Security Risks In 2012 Run Gamut: From Hacktivism to Spam

Risks are getting more complicated and security technology "needs a reboot, quite frankly," said Dave Marcus, director of advanced research and threat intelligence for Intel's McAfee security unit. The offensive, he says, "has outpaced the defensive."

Source: Source: Investor's Business Daily | Published on December 30, 2011

On a continually leveling playing field, McAfee Labs expects cybercriminals in 2012 will target unprepared utility systems, hackers will increasingly prove they can control hardware — like cameras or cars — via embedded software, and countries will try cyberwar posturing if not more actual skirmishes.

The latest worry to arise involves the apparent breach by Chinese hackers of the U.S. Chamber of Commerce. They got access to everything stored on its systems including data on the business lobbying group's 3 million members, the Wall Street Journal reported Dec. 21, citing people familiar with the matter. It was a complex operation — involving 300 or more Internet addresses — discovered and shut down in May 2010, the paper said.

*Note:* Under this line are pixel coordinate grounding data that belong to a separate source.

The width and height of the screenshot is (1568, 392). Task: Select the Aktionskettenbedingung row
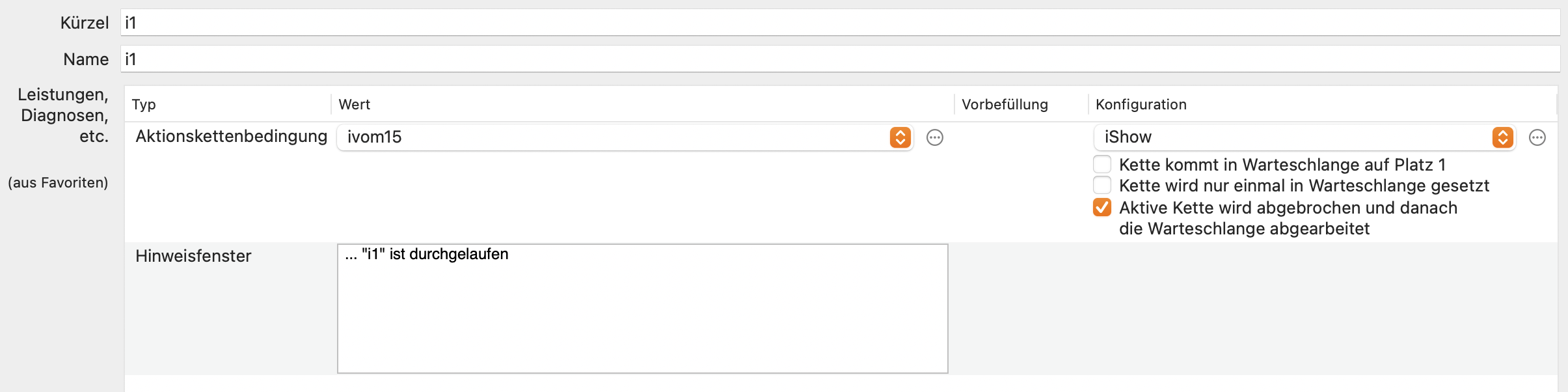coord(841,182)
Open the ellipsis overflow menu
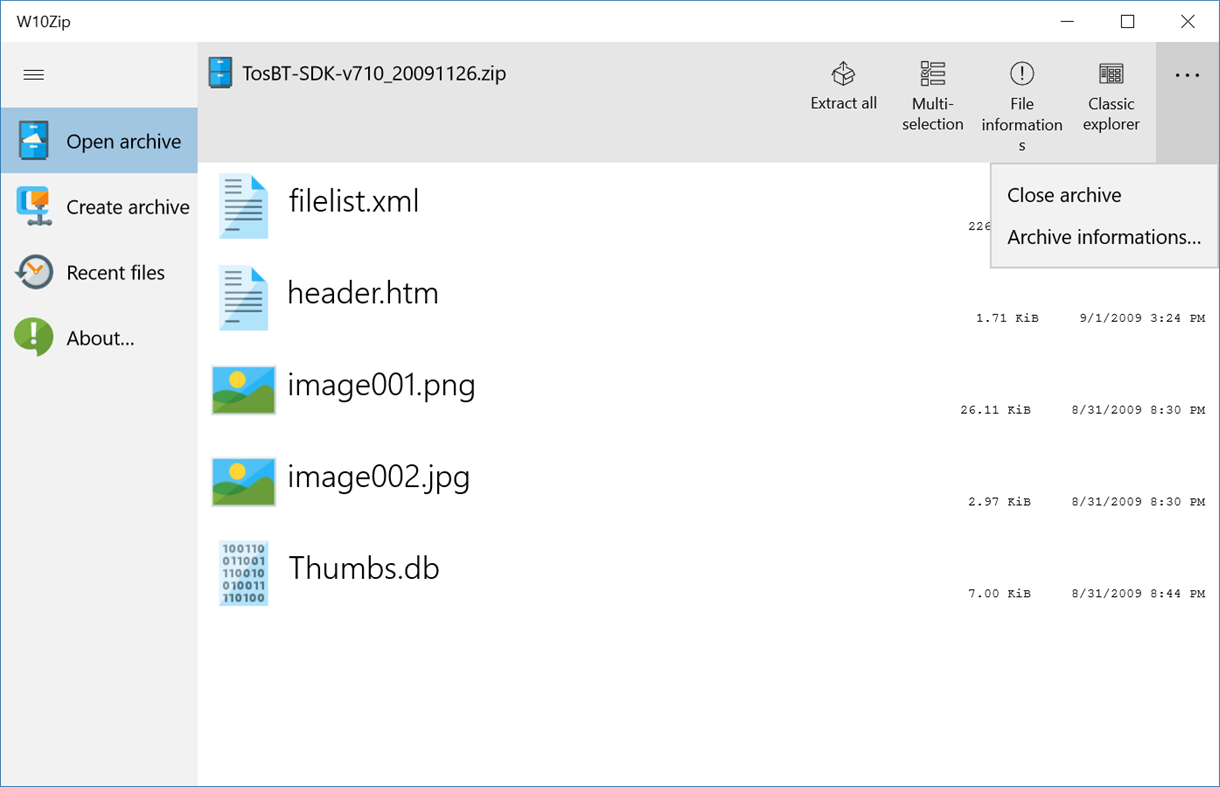This screenshot has height=787, width=1220. (x=1186, y=74)
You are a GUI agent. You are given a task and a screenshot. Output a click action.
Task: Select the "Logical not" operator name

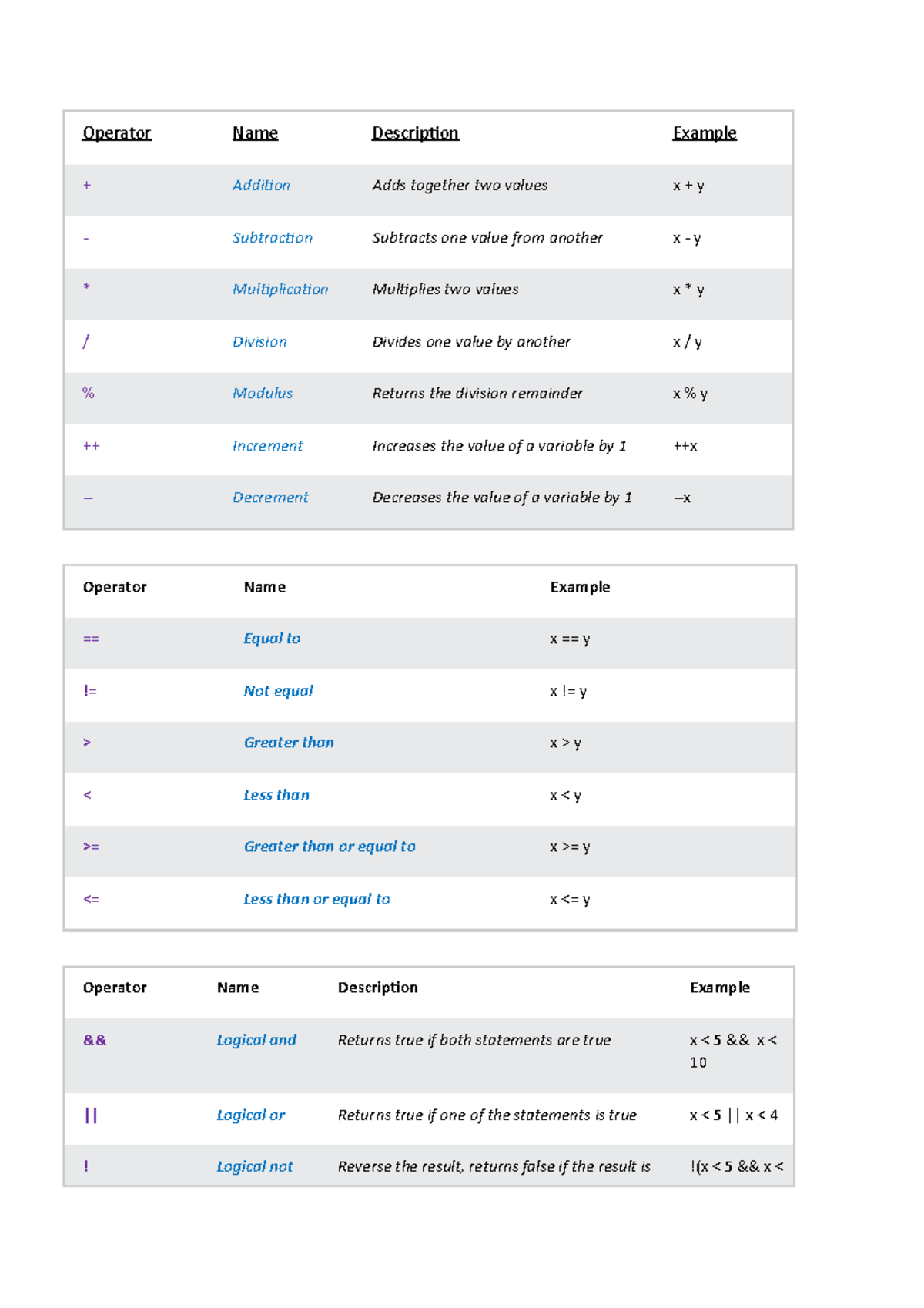tap(254, 1166)
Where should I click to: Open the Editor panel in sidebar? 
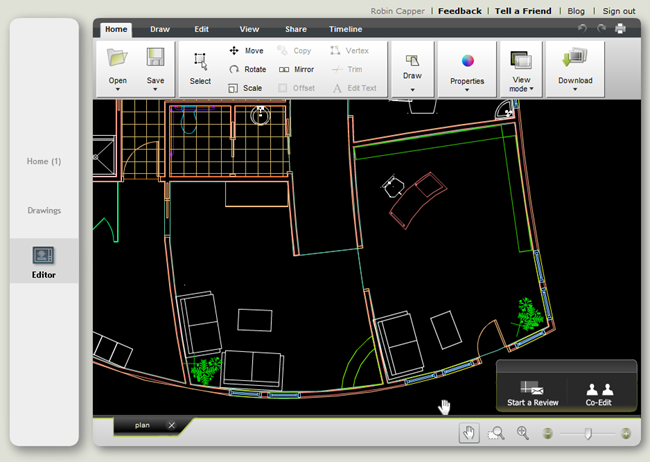pyautogui.click(x=44, y=262)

"It has become standard operating procedure to send someone a phishing email that ends up compromising the person's machine and getting a network compromised," Marcus said. A lot is still in motion about this case but "it looks very much directed" to go after the Chamber specifically, he said.

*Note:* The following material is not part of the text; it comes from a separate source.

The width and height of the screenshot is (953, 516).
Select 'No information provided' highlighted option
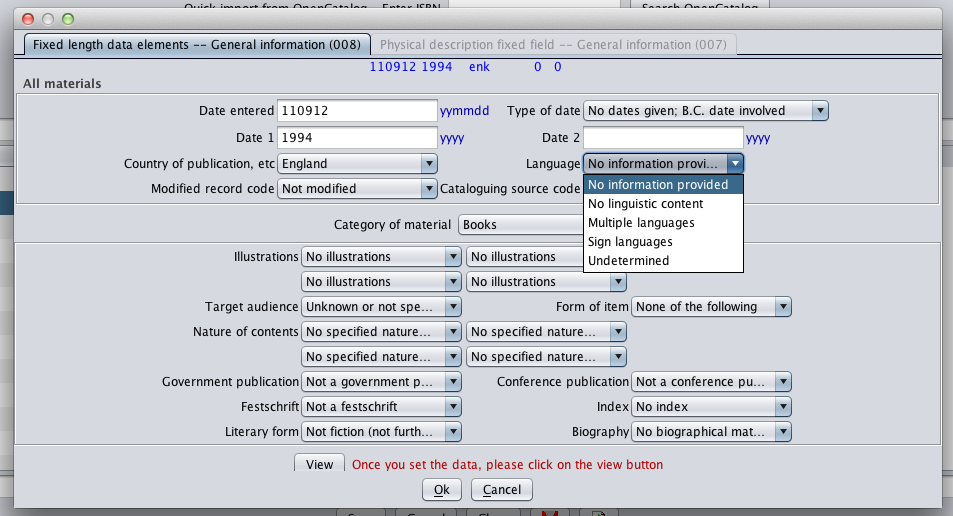point(657,185)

Some of the more intriguing security issues for 2012 are "going to be around industrial attacks, hacktivism and embedded threats," Marcus said. "That's where some real dangers lie — when you talk about knocking a utility company offline, that's a big deal."

The 2010 Stuxnet worm was one attack that showed how hackers could control industrial hardware.

"When you want to make a political point you knock people's power offline or affect their transportation grid — it's real world, not theoretical, and it's been happening in greater frequency the last several years," Marcus said. "Look at it in conjunction with hacktivism, which goes back to the 1980s."
Utilities have some work to do now that they've made their systems more vulnerable by connecting them to the Internet, he says.

"A lot of what they need to do is things the enterprise world has been doing for years — penetration testing, red-team testing, asking questions like 'How are we vulnerable to attack? Give me 10 scenarios that could take us offline,'" he said.